'Pig' Is a Meditative, Melancholy Search for Nic Cage's Best Pig Pal

The man just wants his pig back.

pig nic cage
Neon
Neon

In a small cabin, somewhere in the austere wilderness of the Pacific Northwest, lives a shaggy-haired monosyllabic man (Nicolas Cage) and his smush-faced, red-furred truffle hunter pig (Brandy, understudy Cora). He talks to his pig, he cooks meals for his pig, and he forages with his pig for truffles, the rare, delicious subterranean mushrooms he sells to a prickly upstart truffle distributor (Alex Wolff) who pulls up onto his property in his yellow Camaro once a week.

One evening, the man's pig is stolen by a violent gang, and he vows to do everything he can to bring her back. So begins director Michael Sarnoski's film Pig, which spins a meditative, emotional tale of companionship and acceptance of loss around a subdued performance from Cage, the likes of which haven't been seen in a very long time.
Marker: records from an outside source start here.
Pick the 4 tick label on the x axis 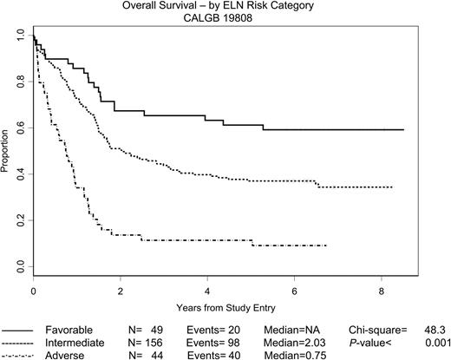pos(207,291)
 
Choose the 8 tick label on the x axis pos(382,291)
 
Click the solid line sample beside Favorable pos(24,330)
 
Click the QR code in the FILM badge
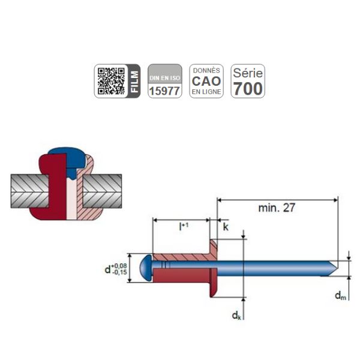tap(111, 81)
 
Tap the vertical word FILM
tap(134, 81)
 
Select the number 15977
tap(164, 91)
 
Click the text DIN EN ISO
tap(164, 78)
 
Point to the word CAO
tap(206, 81)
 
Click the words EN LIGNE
tap(206, 92)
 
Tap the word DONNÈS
tap(206, 70)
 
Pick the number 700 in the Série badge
tap(248, 89)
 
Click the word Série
tap(248, 73)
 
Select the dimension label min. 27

Cage plays Rob, full name Robin Feld, a former master chef who traded in his toque in exchange for solitude after a mysterious tragedy upended his world and made him give up the restaurateur life forever. John Wick-like, he reluctantly returns to Portland in search of his stolen pig, leaving wide eyes and silenced conversations in his wake as he stops by his old haunts, scrawling his name onto the board at a chef fight club and dropping it after sitting down at tables in restaurants of former rivals. The world built in all of these little details is so immediately believable: This guy used to be, and perhaps still is, a big deal.

In between all these moments, a companionship of sorts forms between Rob and Amir (Wolff) as Amir ferries Rob around the city in his bright yellow sports car, discussing everything from Amir's strained relationship with his intimidating chef father to the earthquake and accompanying tsunami that will one day level Portland and the surrounding woods (itself the subject of a viral New Yorker article from 2015). Rob's relationship with food—one based on the tiniest of knowledges, like levels of tannins in persimmons and finding truffles by just looking at the trees themselves—is contrasted with the exhausting compulsion by some modern "cutting edge" restaurants to turn the simple act of cooking into a maze of unfulfilling small plates accompanied by descriptions full of bullshit. "I remember every meal I ever cooked," Rob says, moments after reminding a successful chef that what he really wanted to do, once, was open a pub.

The movie also looks gorgeous: the interiors of wide-windowed apartments are shot with as much care as the dingy spaces of a clapboard cabin, the camera lingering on eerie shots of enormous trees, or flour lightly misting through the air and falling onto the snout of a pig. Pig is as moody and deliberate as its protagonist, owing less to a straightforward thriller like Taken and more to the myth of Orpheus and Eurydice, a journey into the underworld on faith alone, in which love is tested, harsh truths are revealed, and heartbreak is inevitable.